Je sais, monsieur le ministre, pour avoir pris connaissance des débats du Sénat sur le sujet, que vous ne vouliez pas vous exposer à un risque de censure en introduisant dans le projet de loi une disposition – faire de la consultation habituelle de ces sites un délit – pouvant être considérée par le Conseil constitutionnel comme excessive au regard des enjeux et attentatoire aux libertés publiques. Je fais donc une proposition qui s'appuie à la fois sur l'expérience en matière de pédopornographie et sur le travail mené par le Conseil d'État sur le projet de loi déposé au printemps dernier.

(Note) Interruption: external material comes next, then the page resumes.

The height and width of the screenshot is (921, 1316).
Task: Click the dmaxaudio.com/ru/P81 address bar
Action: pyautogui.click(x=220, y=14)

La notion clé, pour éviter une annulation par le Conseil constitutionnel, est celle de proportionnalité entre les atteintes aux droits et libertés et les objectifs poursuivis. Une garantie consisterait donc d'abord à prévoir une dérogation au bénéfice de professions pour lesquelles la consultation de tels sites répond à un besoin manifeste : journalistes, chercheurs, par exemple. Ensuite, on pourrait ne pas appliquer à la consultation habituelle de sites faisant l'apologie du terrorisme trois règles de procédure propres aux faits relevant du terrorisme, mais qui ne paraissent pas adaptées en l'espèce : l'allongement à vingt ans du délai de prescription de l'action publique, la prolongation de la garde à vue et les perquisitions de nuit. Grâce à ces deux éléments, il serait possible d'atteindre l'objectif – recherché par beaucoup de membres de la Commission, appartenant à la majorité comme à l'opposition – de réprimer la consultation habituelle de sites appelant au jihad, tout en écartant le risque d'une annulation par le Conseil constitutionnel.